Suppression of superconductivity by spin fluctuations in iron-based superconductors

TL;DR

This paper investigates how spin fluctuations in iron-based superconductors can both promote and suppress superconductivity, revealing a self-restraint mechanism due to the repulsive nature of the pairing interaction.

Contribution

It demonstrates that spin fluctuations inherently contain a component that suppresses superconductivity, highlighting a fundamental self-restraint in the pairing mechanism.

Findings

Spin fluctuations can suppress superconductivity through phase frustration.

Superconductivity can still emerge at lower temperatures despite suppression.

The suppression is linked to the repulsive pairing interaction in the spin-fluctuation mechanism.

Abstract

We study the superconducting instability mediated by spin fluctuations in the Eliashberg theory for a minimal two-band model of iron-based superconductors.
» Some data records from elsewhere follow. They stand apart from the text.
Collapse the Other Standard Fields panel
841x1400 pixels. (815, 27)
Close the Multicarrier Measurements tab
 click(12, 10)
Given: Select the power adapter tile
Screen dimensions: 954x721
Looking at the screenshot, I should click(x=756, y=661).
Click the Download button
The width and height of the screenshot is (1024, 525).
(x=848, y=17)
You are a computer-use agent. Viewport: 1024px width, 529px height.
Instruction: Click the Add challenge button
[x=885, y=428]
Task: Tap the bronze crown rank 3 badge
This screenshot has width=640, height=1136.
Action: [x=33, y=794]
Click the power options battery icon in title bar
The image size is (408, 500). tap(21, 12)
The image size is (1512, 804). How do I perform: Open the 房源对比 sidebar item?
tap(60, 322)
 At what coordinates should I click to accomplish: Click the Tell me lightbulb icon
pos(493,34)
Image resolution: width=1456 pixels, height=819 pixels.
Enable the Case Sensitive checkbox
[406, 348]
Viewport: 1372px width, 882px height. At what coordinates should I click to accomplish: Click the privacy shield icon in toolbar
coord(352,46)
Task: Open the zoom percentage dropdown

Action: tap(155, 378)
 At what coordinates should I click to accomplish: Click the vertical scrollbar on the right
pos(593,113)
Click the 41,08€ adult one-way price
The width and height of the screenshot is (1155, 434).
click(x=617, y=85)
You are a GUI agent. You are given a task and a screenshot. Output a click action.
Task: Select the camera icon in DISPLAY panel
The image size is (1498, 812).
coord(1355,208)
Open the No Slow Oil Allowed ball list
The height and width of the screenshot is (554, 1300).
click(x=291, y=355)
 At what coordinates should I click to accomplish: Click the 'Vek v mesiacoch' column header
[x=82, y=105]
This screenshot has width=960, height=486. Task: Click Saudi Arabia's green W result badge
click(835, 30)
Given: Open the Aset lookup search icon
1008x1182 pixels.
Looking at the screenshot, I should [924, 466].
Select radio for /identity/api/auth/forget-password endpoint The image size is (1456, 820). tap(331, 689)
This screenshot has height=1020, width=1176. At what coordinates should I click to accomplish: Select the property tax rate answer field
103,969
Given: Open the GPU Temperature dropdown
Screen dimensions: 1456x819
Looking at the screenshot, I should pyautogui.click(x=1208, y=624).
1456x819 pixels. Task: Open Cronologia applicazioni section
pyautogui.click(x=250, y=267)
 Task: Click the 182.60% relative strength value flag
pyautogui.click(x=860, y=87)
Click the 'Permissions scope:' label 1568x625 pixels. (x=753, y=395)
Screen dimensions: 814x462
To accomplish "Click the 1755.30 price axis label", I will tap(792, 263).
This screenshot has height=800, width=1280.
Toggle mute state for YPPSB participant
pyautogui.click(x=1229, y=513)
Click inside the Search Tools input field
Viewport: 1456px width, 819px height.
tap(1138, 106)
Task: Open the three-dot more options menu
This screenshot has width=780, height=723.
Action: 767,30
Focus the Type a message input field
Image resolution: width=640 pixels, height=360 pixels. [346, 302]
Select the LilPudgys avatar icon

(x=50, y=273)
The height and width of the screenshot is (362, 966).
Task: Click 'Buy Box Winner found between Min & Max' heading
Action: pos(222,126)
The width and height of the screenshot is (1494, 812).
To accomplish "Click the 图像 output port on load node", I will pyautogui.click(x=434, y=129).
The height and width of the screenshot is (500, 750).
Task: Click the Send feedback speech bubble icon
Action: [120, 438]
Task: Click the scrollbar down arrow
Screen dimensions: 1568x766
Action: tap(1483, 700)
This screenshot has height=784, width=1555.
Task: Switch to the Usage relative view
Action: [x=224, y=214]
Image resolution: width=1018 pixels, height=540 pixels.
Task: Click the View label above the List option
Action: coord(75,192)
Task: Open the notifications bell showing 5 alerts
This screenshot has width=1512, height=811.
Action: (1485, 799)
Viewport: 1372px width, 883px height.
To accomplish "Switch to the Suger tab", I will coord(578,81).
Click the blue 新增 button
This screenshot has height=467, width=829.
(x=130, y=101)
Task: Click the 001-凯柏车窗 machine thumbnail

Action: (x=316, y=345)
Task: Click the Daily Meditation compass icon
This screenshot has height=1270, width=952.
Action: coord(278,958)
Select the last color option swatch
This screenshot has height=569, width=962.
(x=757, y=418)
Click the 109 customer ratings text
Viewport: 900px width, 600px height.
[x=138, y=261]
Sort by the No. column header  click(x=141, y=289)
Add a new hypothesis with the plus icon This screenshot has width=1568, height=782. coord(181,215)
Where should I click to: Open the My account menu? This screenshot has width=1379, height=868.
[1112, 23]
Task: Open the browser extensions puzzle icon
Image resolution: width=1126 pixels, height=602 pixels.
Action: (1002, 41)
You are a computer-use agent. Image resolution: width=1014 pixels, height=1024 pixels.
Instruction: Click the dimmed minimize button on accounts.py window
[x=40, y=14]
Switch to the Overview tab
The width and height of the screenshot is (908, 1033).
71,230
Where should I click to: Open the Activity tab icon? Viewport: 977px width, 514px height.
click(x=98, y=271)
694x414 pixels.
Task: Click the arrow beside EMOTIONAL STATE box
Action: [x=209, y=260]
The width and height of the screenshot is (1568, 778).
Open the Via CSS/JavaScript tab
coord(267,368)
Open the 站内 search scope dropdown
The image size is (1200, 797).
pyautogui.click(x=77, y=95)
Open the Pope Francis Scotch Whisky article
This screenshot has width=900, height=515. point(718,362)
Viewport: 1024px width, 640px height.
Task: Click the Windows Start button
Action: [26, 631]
While antiferromagnetic spin fluctuations can drive superconductivity (SC) as is well established, we find that spin fluctuations necessarily contain a contribution to suppress SC even though SC can eventually occur at lower temperatures. This self-restraint effect stems from a general feature of the spin-fluctuation mechanism, namely the repulsive pairing interaction, which leads to phase frustration of the pairing gap and consequently the suppression of SC.